This is good to know, but fairly unsurprising. The interesting case is List<T>. The .Count property is actually a function call, and the value could change during the loop. If you don’t mutate the list, is it smart enough to both inline the function call and hoist the value out as an invariant?
There's no mathematical way for it to know that you won't modify (especially remove). The developer would have to express that by, say, iterating over the internal array directly.
A good compiler can in a large number of cases infer that it won't modify.
The compiler can explore the call graph of the loop body and find out which methods might be called on the list, and then check that none of those methods write to the list's internal length variable.

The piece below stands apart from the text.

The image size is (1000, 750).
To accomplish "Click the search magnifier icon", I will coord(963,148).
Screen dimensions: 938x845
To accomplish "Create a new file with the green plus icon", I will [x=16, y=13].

How deeply and precisely the compiler (or JIT) analyzes the code in an attept to prove that the length won't change involves a tradeoff in compilation speed, but I'd expect .NET to have found a pretty good sweet spot by now.
> A good compiler can in a large number of cases infer that it won't modify.

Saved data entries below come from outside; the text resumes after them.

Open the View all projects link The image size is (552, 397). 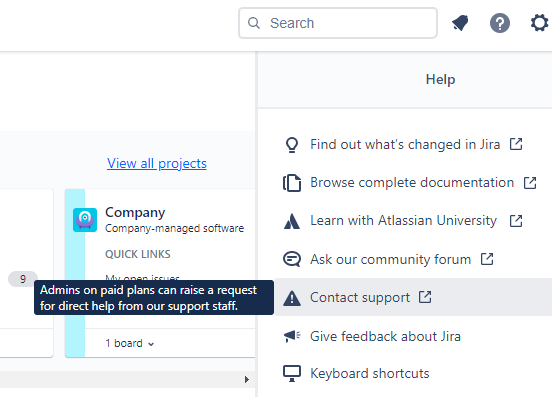point(157,164)
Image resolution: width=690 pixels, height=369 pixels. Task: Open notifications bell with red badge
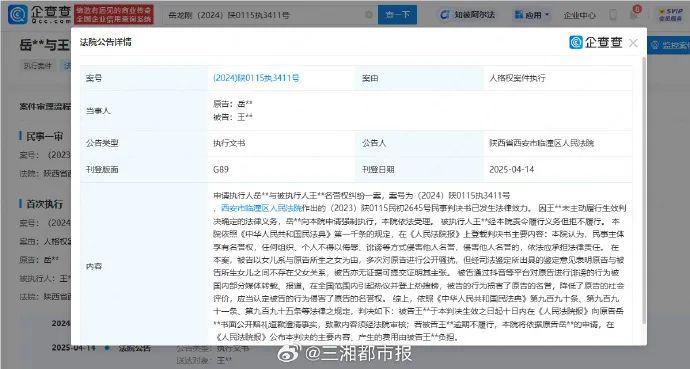click(x=634, y=13)
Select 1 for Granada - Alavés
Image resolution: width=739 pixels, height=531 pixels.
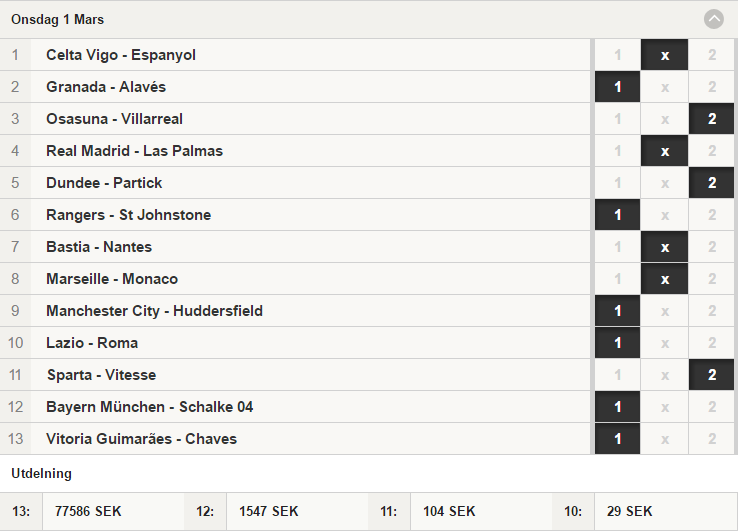click(x=617, y=87)
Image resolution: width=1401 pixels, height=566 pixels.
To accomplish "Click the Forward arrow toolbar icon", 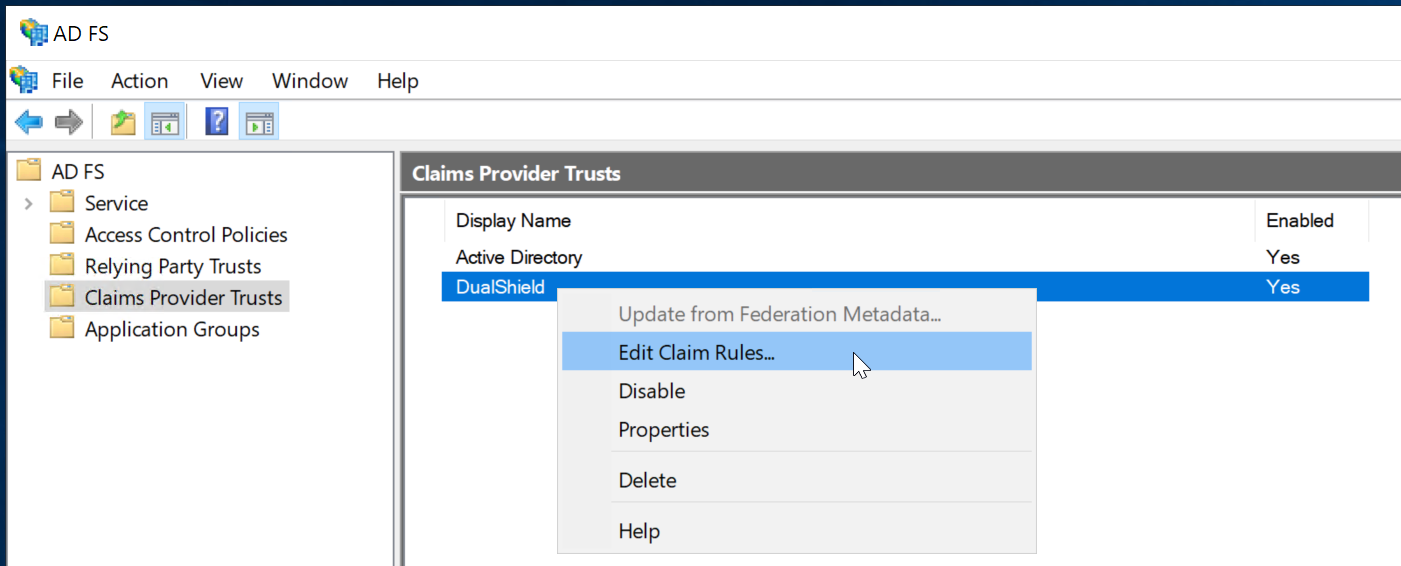I will (68, 123).
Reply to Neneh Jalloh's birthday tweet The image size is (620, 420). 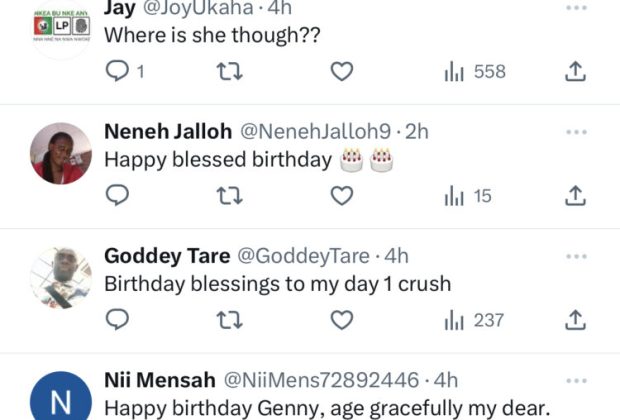pos(118,196)
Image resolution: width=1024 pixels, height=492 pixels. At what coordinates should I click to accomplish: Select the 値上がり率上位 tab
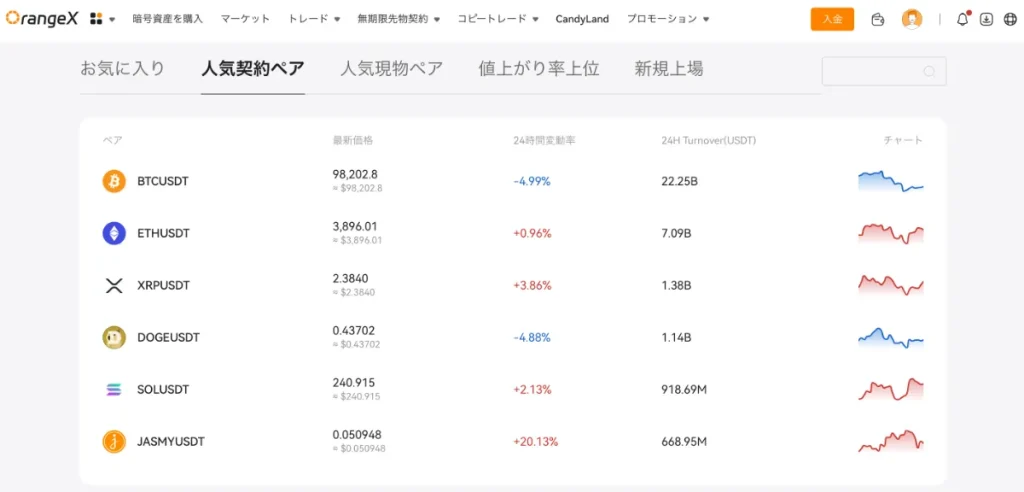pyautogui.click(x=538, y=69)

For a single thread that should be doable. But that’s not mathematically covering all bases is it?
And how can the compiler know if the relevant list is not accessed from multiple threads? I’m pretty sure that’s next to impossible and definitely not worth the complexity for such a small optimisation.
Compilers have been assuming single-threaded memory access by default since, forever? If you want your code to work with multiple threads, then you have to explicitly write code to do so. Otherwise, the compiler is liable to store things in registers, shuffle instructions around, and do whatever it feels like to optimize performance for the single-threaded case. If the compiler didn't do this, then every program would run many many times slower than it does.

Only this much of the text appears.